要件 A :: 抜粋の後に続く行をすべて、「page title」を「page heading」に入れ替え、ほかは一切変えずに書き直してください。

抜粋 ::
説明

電池用電極の製造方法および電池の製造方法

【課題】活物質材料を含む塗布液の塗布により電池用電極を製造する技術において、パターン間の接触を回避しつつ、従来より狭い間隔でストライプ状パターンを形成する。
【解決手段】集電体となる基材11上に、活物質材料を含む塗布液をノズルスキャン法により塗布して、互いに平行でY方向に沿って延びるストライプ状の活物質パターンP1,P3,P5,…,を形成する。塗布液から液体成分を揮発させてパターン裾部分の広がりを収縮させてから、既設パターンの間に塗布液をストライプ状に塗布して、パターンP2,P4,P6,…,を形成する。これにより、隣接パターンを同時に形成した場合に裾部分同士が近接しパターンが接触するのを防止する。

【発明の詳細な説明】
【技術分野】
【0001】
この発明は、活物質材料を含む塗布液を基材に塗布して電池用電極を製造する方法および該電極を用いて電池を製造する方法に関するものである。
【背景技術】
【0002】
例えばリチウムイオン電池のような化学電池を製造する方法として、本願出願人は、集電体となる基材の表面に活物質材料を含む塗布液をストライプ状に塗布して一方電極を形成し、これに電解質層や他方電極を積層する技術を先に開示した(特許文献1参照)。この技術においては、所定方向に多数の吐出口を配列したノズルを基材表面に対して走査移動させるとともに各吐出口から塗布液を吐出させるノズルスキャン方式により、活物質材料を含む塗布液を基材表面に塗布し、互いに平行な多数のストライプ状の活物質パターンを形成している。
【先行技術文献】
【特許文献】
【0003】
【特許文献1】特開2011−070788号公報(例えば、図2)
【発明の概要】
【発明が解決しようとする課題】
【0004】
ノズルを基材表面に対して走査移動させつつ塗布液を吐出させるノズルスキャン方式では、特に塗布液の粘度が低い場合や基材に対する濡れ性が良好な場合に、塗布直後の塗布液が基材上で周囲に広がることがある。上記従来技術では、隣接するパターン間の間隔を設定するに際してこのことを考慮する必要がある。
【0005】
その一方で、電池性能、より具体的には電池容量および充放電特性をさらに向上させるために、活物質パターンの高密度化も求められており、平行なパターン間の間隔をより狭めることが必要となっている。この場合、上記従来技術では、塗布直後の塗布液の広がりによって隣接するパターン同士が接触してしまう可能性があり、このようなパターンの高密度化の要求に対して対応が難しい場合があるという点で、上記従来技術は改善の余地が残されている。

対象の行 ::
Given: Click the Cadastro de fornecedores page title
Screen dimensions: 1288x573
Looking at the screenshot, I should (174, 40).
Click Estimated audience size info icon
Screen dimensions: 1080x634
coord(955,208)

要件 B :: 抜粋で特許文献1として挙げられている公報の番号を答えてください。

正解 A ::
Given: Click the Cadastro de fornecedores page heading
Screen dimensions: 1288x573
Looking at the screenshot, I should (174, 40).
Click Estimated audience size info icon
Screen dimensions: 1080x634
coord(955,208)

正解 B :: 特開2011−070788号公報